Records supplied:
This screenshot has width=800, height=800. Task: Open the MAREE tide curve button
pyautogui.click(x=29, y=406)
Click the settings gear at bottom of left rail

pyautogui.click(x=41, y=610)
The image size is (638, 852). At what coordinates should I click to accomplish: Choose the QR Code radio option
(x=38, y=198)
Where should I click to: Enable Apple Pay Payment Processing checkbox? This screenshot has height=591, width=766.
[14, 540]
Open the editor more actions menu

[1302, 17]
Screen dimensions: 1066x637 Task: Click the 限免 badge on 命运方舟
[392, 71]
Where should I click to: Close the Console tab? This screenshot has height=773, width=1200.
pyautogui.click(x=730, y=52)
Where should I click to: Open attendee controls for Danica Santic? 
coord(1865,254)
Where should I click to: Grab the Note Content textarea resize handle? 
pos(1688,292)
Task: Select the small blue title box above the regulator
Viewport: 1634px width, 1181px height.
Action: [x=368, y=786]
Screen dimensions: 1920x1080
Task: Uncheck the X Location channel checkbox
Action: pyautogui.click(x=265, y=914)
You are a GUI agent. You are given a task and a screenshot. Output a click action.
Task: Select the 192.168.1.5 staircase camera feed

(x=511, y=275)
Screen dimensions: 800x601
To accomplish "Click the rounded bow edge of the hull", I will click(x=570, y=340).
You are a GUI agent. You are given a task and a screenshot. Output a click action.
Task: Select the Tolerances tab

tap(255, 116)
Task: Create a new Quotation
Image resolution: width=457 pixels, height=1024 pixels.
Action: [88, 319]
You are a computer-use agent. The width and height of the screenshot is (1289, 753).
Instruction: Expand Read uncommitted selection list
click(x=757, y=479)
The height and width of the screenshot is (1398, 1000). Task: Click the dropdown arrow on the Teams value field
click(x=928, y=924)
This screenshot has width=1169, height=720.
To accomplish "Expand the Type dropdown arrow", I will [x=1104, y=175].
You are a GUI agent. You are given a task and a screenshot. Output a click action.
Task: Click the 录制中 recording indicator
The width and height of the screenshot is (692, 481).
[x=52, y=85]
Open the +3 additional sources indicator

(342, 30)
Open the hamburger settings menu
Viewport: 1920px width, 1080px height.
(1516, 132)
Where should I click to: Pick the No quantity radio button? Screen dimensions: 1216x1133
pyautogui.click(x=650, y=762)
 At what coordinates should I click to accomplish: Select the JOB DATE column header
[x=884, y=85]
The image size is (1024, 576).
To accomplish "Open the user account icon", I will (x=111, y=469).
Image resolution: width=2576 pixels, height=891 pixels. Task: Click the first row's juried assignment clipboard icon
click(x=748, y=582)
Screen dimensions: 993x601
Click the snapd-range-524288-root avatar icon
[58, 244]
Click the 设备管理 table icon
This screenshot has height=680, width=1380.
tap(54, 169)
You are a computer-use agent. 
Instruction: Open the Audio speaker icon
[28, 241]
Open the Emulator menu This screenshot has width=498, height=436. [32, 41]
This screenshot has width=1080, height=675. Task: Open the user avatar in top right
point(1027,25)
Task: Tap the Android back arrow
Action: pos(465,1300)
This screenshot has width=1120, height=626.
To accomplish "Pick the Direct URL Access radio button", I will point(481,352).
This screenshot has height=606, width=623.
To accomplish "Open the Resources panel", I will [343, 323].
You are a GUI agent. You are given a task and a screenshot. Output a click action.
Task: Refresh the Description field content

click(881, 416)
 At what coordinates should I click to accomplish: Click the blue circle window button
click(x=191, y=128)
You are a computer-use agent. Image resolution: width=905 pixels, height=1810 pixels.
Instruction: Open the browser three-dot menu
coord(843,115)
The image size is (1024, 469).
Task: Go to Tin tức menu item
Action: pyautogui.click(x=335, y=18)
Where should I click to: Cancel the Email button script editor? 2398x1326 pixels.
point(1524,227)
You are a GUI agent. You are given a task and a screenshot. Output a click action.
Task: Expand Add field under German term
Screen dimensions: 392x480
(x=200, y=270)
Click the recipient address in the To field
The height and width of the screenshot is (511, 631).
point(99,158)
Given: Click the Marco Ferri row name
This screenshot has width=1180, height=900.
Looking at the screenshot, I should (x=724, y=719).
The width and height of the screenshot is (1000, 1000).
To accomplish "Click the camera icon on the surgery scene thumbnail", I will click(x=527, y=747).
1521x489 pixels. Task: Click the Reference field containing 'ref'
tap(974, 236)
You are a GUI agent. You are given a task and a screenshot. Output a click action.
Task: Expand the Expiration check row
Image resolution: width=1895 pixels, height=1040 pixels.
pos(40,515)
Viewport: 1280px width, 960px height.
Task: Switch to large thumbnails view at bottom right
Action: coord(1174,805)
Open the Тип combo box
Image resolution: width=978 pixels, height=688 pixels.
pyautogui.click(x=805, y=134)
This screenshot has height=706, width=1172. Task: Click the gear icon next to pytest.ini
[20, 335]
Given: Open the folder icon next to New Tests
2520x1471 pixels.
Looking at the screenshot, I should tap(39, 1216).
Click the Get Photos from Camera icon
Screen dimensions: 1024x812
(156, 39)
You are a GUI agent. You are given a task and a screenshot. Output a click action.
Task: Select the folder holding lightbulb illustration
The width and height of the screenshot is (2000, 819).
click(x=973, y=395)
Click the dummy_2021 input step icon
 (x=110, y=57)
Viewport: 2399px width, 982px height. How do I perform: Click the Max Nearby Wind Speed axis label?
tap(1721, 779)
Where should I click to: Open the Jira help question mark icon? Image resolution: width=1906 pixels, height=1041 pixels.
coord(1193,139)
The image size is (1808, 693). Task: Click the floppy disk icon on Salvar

Given request: Render the entries from the line containing "The height and width of the screenshot is (1398, 1000)." through the line containing "Action: pyautogui.click(x=335, y=18)" as a Markdown table. Use a "Row" column for the row number and a "Text" column for each line, and skip blank lines.

Correct result:
| Row | Text |
|---|---|
| 1 | The height and width of the screenshot is (1398, 1000). Task: Click the dropdown arrow on the Teams value field |
| 2 | click(x=928, y=924) |
| 3 | This screenshot has width=1169, height=720. |
| 4 | To accomplish "Expand the Type dropdown arrow", I will [x=1104, y=175]. |
| 5 | You are a GUI agent. You are given a task and a screenshot. Output a click action. |
| 6 | Task: Click the 录制中 recording indicator |
| 7 | The width and height of the screenshot is (692, 481). |
| 8 | [x=52, y=85] |
| 9 | Open the +3 additional sources indicator |
| 10 | (342, 30) |
| 11 | Open the hamburger settings menu |
| 12 | Viewport: 1920px width, 1080px height. |
| 13 | (1516, 132) |
| 14 | Where should I click to: Pick the No quantity radio button? Screen dimensions: 1216x1133 |
| 15 | pyautogui.click(x=650, y=762) |
| 16 |  At what coordinates should I click to accomplish: Select the JOB DATE column header |
| 17 | [x=884, y=85] |
| 18 | The image size is (1024, 576). |
| 19 | To accomplish "Open the user account icon", I will (x=111, y=469). |
| 20 | Image resolution: width=2576 pixels, height=891 pixels. Task: Click the first row's juried assignment clipboard icon |
| 21 | click(x=748, y=582) |
| 22 | Screen dimensions: 993x601 |
| 23 | Click the snapd-range-524288-root avatar icon |
| 24 | [58, 244] |
| 25 | Click the 设备管理 table icon |
| 26 | This screenshot has height=680, width=1380. |
| 27 | tap(54, 169) |
| 28 | You are a computer-use agent.  |
| 29 | Instruction: Open the Audio speaker icon |
| 30 | [28, 241] |
| 31 | Open the Emulator menu This screenshot has width=498, height=436. [32, 41] |
| 32 | This screenshot has width=1080, height=675. Task: Open the user avatar in top right |
| 33 | point(1027,25) |
| 34 | Task: Tap the Android back arrow |
| 35 | Action: pos(465,1300) |
| 36 | This screenshot has width=1120, height=626. |
| 37 | To accomplish "Pick the Direct URL Access radio button", I will point(481,352). |
| 38 | This screenshot has height=606, width=623. |
| 39 | To accomplish "Open the Resources panel", I will [343, 323]. |
| 40 | You are a GUI agent. You are given a task and a screenshot. Output a click action. |
| 41 | Task: Refresh the Description field content |
| 42 | click(881, 416) |
| 43 |  At what coordinates should I click to accomplish: Click the blue circle window button |
| 44 | click(x=191, y=128) |
| 45 | You are a computer-use agent. Image resolution: width=905 pixels, height=1810 pixels. |
| 46 | Instruction: Open the browser three-dot menu |
| 47 | coord(843,115) |
| 48 | The image size is (1024, 469). |
| 49 | Task: Go to Tin tức menu item |
| 50 | Action: pyautogui.click(x=335, y=18) |